Re: [PATCH] eventfs: Stop using dcache_readdir() for getdents()

From: Steven Rostedt
Date: Wed Jan 03 2024 - 13:27:06 EST


On Wed, 3 Jan 2024 10:12:08 -0800
Linus Torvalds <torvalds@xxxxxxxxxxxxxxxxxxxx> wrote:

> On Wed, 3 Jan 2024 at 07:24, Steven Rostedt <rostedt@xxxxxxxxxxx> wrote:
> >
> > Instead, just have eventfs have its own iterate_shared callback function
> > that will fill in the dent entries. This simplifies the code quite a bit.
>
> Much better. Now eventfs looks more like a real filesystem, and less
> like an eldritch horror monster that is parts of dcache tackled onto a
> pseudo-filesystem.

Thanks.

>
> However, one request, and one nit:
>
> > Also, remove the "lookup" parameter to the create_file/dir_dentry() and
> > always have it return a dentry that has its ref count incremented, and
> > have the caller call the dput. This simplifies that code as well.
>
> Can you please do that as a separate patch, where the first patch just
> cleans up the directory iteration, and the second patch then goes "now
> there are no more callers that have the 'lookup' argument set to
> false".

Yeah, I was thinking of doing it as two patches and figured I'd merge them
into one because I deleted one of the users of it. As I was on the fence
with doing two patches, I'm happy to change that.

>
> Because as-is, the patch is kind of two things mixed up.
>
> The small nit is this:
>
> > +static int eventfs_iterate(struct file *file, struct dir_context *ctx)
> > {
> > + /*
> > + * Need to create the dentries and inodes to have a consistent
> > + * inode number.
> > + */
> > list_for_each_entry_srcu(ei_child, &ei->children, list,
> > srcu_read_lock_held(&eventfs_srcu)) {
> > - d = create_dir_dentry(ei, ei_child, parent, false);
> > - if (d) {
> > - ret = add_dentries(&dentries, d, cnt);
> > - if (ret < 0)
> > - break;
> > - cnt++;
> > +
> > + if (ei_child->is_freed)
> > + continue;
> > +
> > + name = ei_child->name;
> > +
> > + dentry = create_dir_dentry(ei, ei_child, ei_dentry);
> > + if (!dentry)
> > + goto out;
> > + ino = dentry->d_inode->i_ino;
> > + dput(dentry);
> > +
> > + if (c > 0) {
> > + c--;
> > + continue;
> > }
>
> Just move this "is the position before this name" up to the top of the
> loop. Even above the "is_freed" part.
>
> Let's just always count all the entries in the child list.
>
> And same for the ei->nr_entries loop:
>
> > for (i = 0; i < ei->nr_entries; i++) {
>
> where there's no point in creating that dentry just to look up the
> inode number, only to then decide "Oh, we already iterated past this
> part, so let's not do anything with it".
>
> This wouldn't seem to matter much with a big enough getdents buffer
> (which is the normal user level behavior), but it actually does,
> because we don't keep track of "we have read to the end of the
> directory".
>
> So every readdir ends up effectively doing getdents at least twice:
> once to read the directory entries, and then once to just be told
> "that was all".
>
> End result: you should strive very hard to *not* waste time on the
> directory entries that have already been read, and are less than
> 'ctx->pos'.

My patch originally did that, but then I was worried about counting something
that doesn't exist.

If it is done twice, there's a good chance the dentry will still be around
anyway, so it doesn't slow it down that much. The dput() only decrements
the entry and doesn't free it. I added back my "show_events_dentries" file
to test this. They sit with refcount equal to zero waiting to be reclaimed.
But if they get referenced again, the refcount goes up again.

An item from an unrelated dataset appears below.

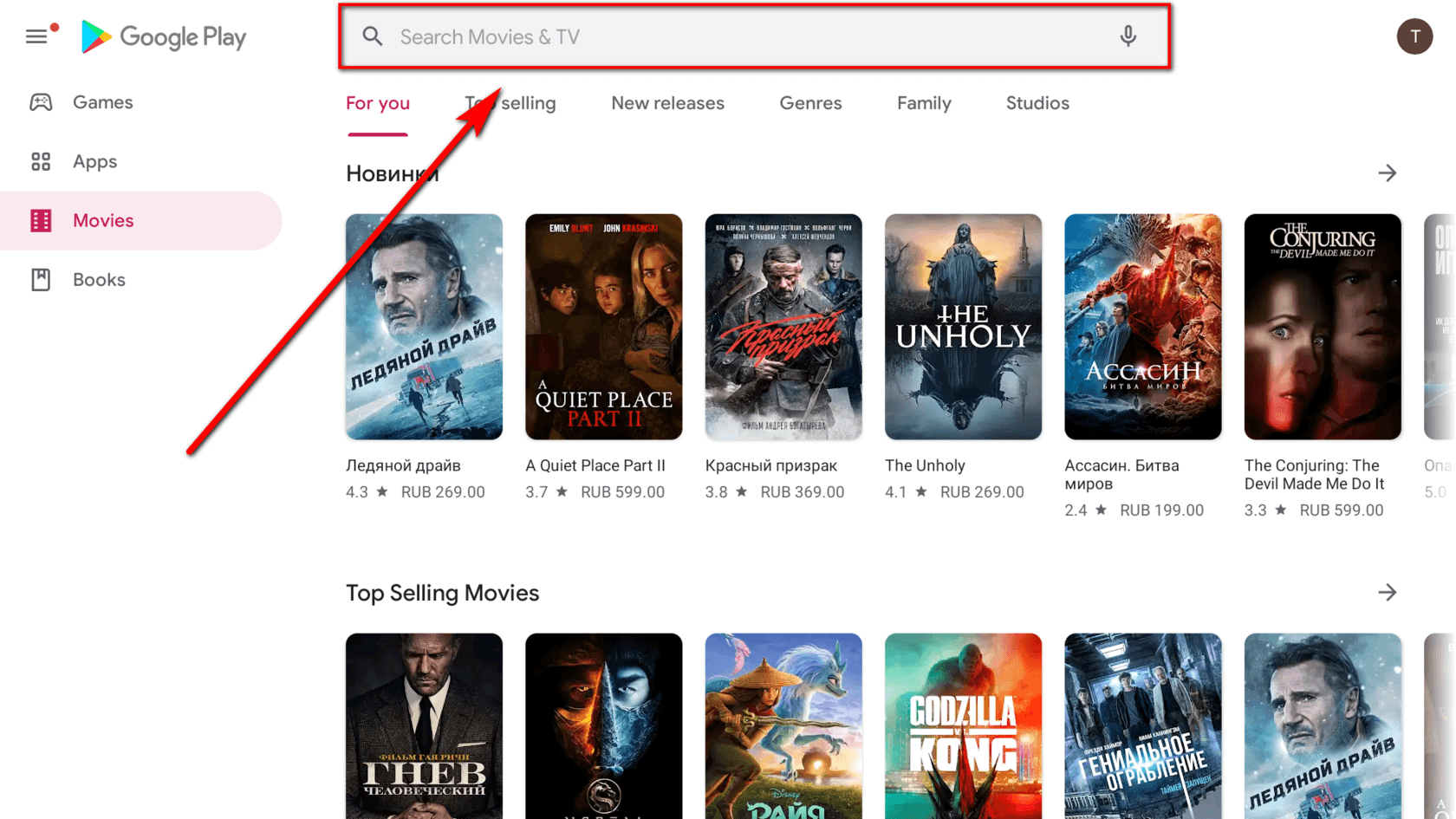Open the hamburger navigation menu
1456x819 pixels.
pyautogui.click(x=36, y=36)

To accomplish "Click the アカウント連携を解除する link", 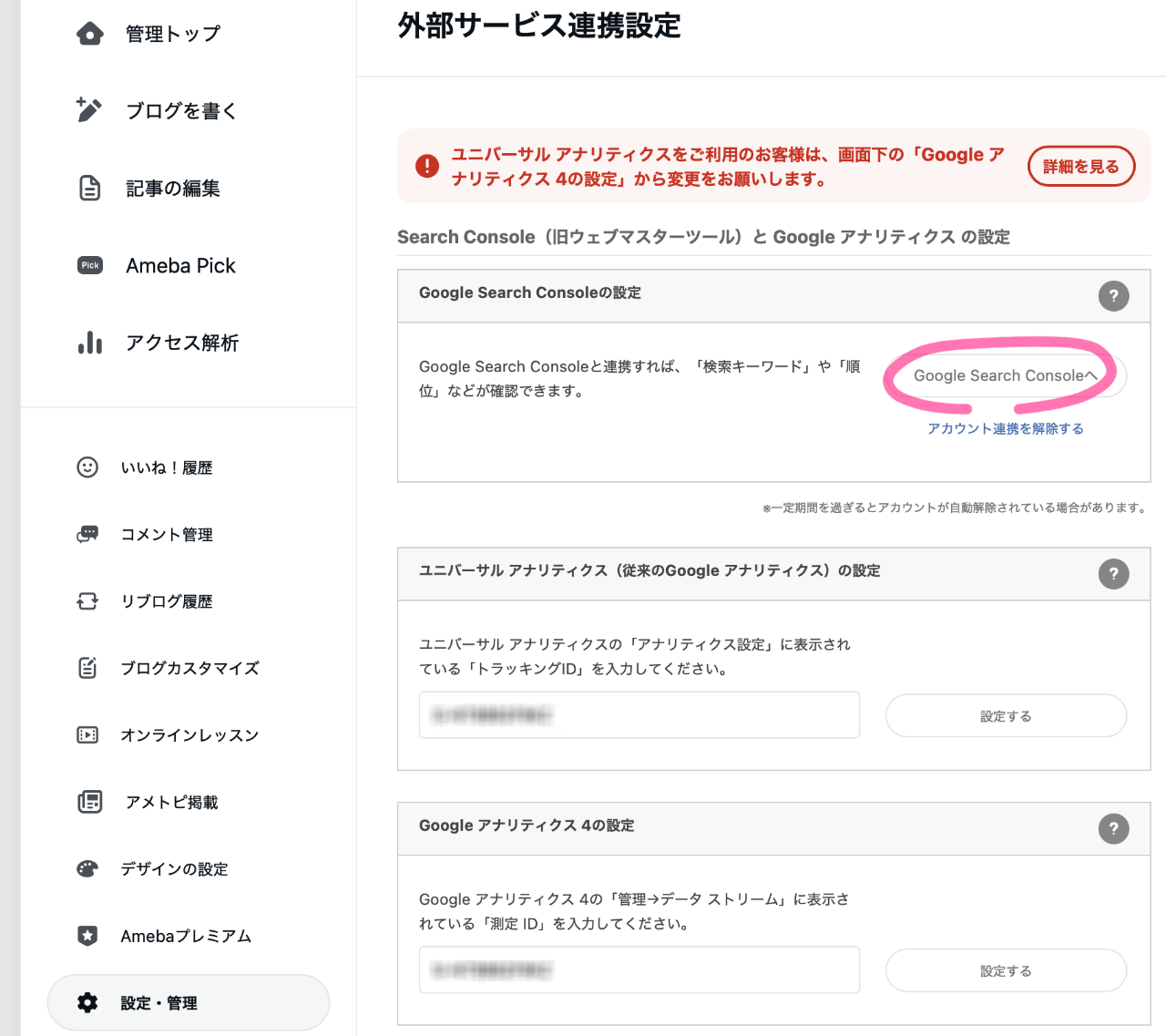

That is, the first time it is called, where ctx->pos is likely zero, it
creates the dentry, but that is also added to the list. The next time, with
ctx->pos greater than zero, the create_dir_dentry() starts with:

static struct dentry *
create_dir_dentry(struct eventfs_inode *pei, struct eventfs_inode *ei,
struct dentry *parent)
{
struct dentry *dentry = NULL;

WARN_ON_ONCE(!inode_is_locked(parent->d_inode));

mutex_lock(&eventfs_mutex);
if (pei->is_freed || ei->is_freed) {
mutex_unlock(&eventfs_mutex);
return NULL;
}
if (ei->dentry) {
/* If the dentry already has a dentry, use it */
dentry = ei->dentry;
dget(dentry);
mutex_unlock(&eventfs_mutex);
return dentry;
}
mutex_unlock(&eventfs_mutex);

Where the already created dentry is returned. (hmm, I just noticed that
comment should be "if the eventfs_inode already has a dentry" and not "If
the dentry already has a dentry" :-p ).

It does require taking a mutex, but that's actually quite fast too.

If you don't think it will cause any inconsistencies to count something
that perhaps doesn't exist anymore, then I can move the ctx->pos check up.

-- Steve